Dalam pernyataan resminya, Beijing menyoroti jejak intervensi militer Washington di sejumlah negara seperti Afghanistan, Irak, Suriah, dan Libya.
“Dari Afghanistan hingga Irak, dari Suriah hingga Libya — ke mana pun mesin perang Amerika melaju, rakyat di sana terjerumus ke dalam penderitaan,” demikian pernyataan yang disampaikan otoritas pertahanan Tiongkok.
Pemerintah Tiongkok juga menyinggung sejarah panjang keterlibatan militer Amerika Serikat dalam konflik global.
Dalam pernyataannya, disebutkan bahwa selama lebih dari 240 tahun berdirinya, Amerika Serikat hanya menikmati sekitar 16 tahun tanpa terlibat dalam perang.
Selain itu, Beijing mengungkapkan data mengenai keberadaan lebih dari 800 pangkalan militer AS yang tersebar di lebih dari 80 negara di dunia.
Keberadaan pangkalan tersebut dinilai sebagai bukti dominasi militer global Washington.
Dalam narasi yang bernada keras, Kementerian Pertahanan Tiongkok bahkan menyebut kebijakan luar negeri Amerika sebagai bentuk “rezim genosida”, dengan tudingan bahwa intervensi bersenjata kerap menimbulkan korban sipil dan instabilitas jangka panjang.
Pernyataan ini mempertegas ketegangan hubungan antara Tiongkok dan Amerika Serikat, terutama dalam isu keamanan global dan pengaruh geopolitik di berbagai kawasan.
Pengamat hubungan internasional menilai pernyataan tersebut mencerminkan rivalitas strategis yang semakin tajam antara dua kekuatan besar dunia.
Baca Juga: Indonesia Berduka!
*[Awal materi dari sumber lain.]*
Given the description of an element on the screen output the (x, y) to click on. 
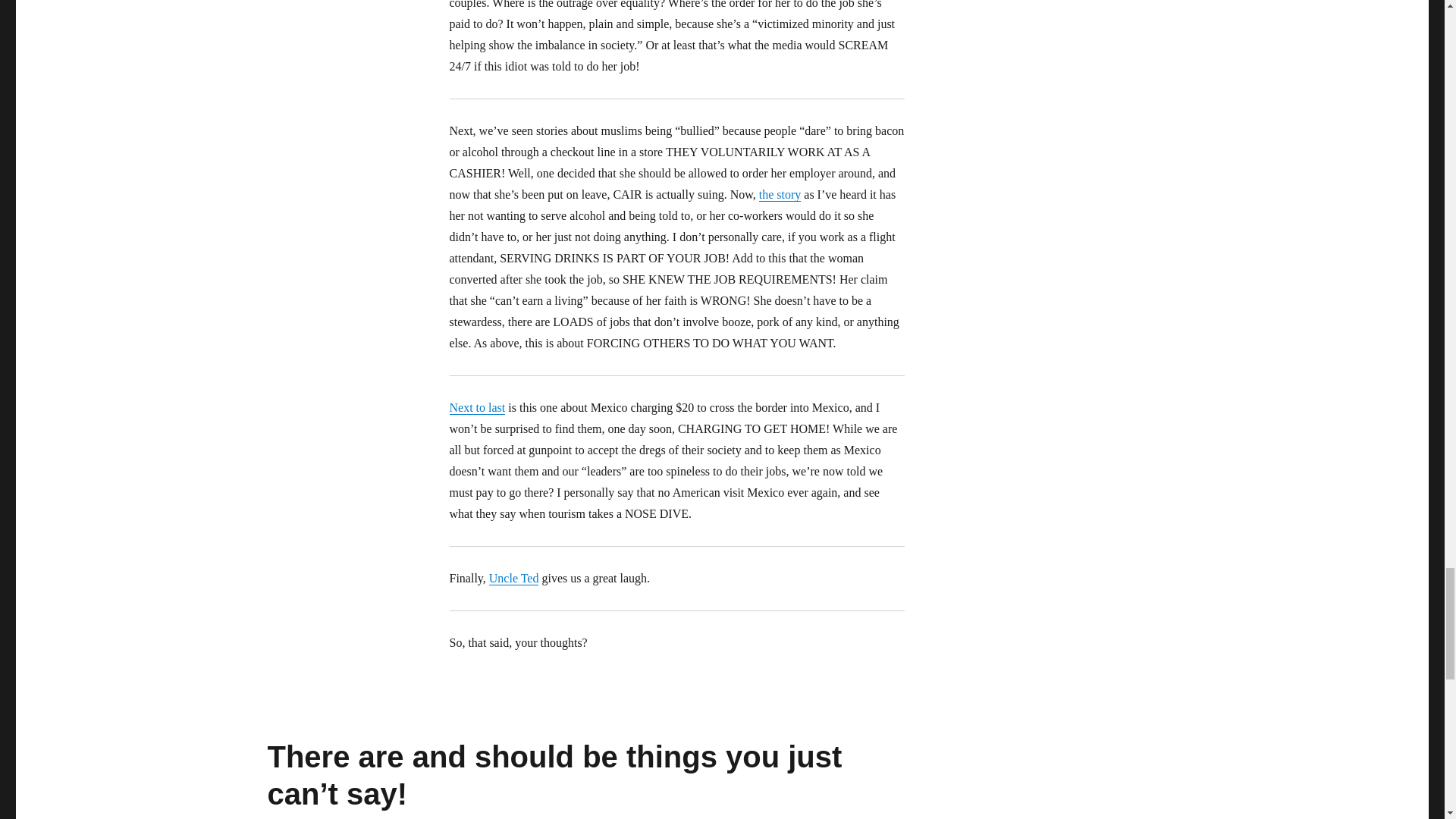
Next to last (476, 407)
Uncle Ted (513, 577)
the story (780, 194)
Wapres Ke-6 RI Try Sutrisno Tutup Usia
Isu ekspansi militer, keamanan regional, hingga pengaruh ekonomi menjadi titik gesekan utama dalam hubungan kedua negara.
Hingga saat ini, belum ada tanggapan resmi dari pemerintah Amerika Serikat terkait pernyataan terbaru dari Beijing tersebut.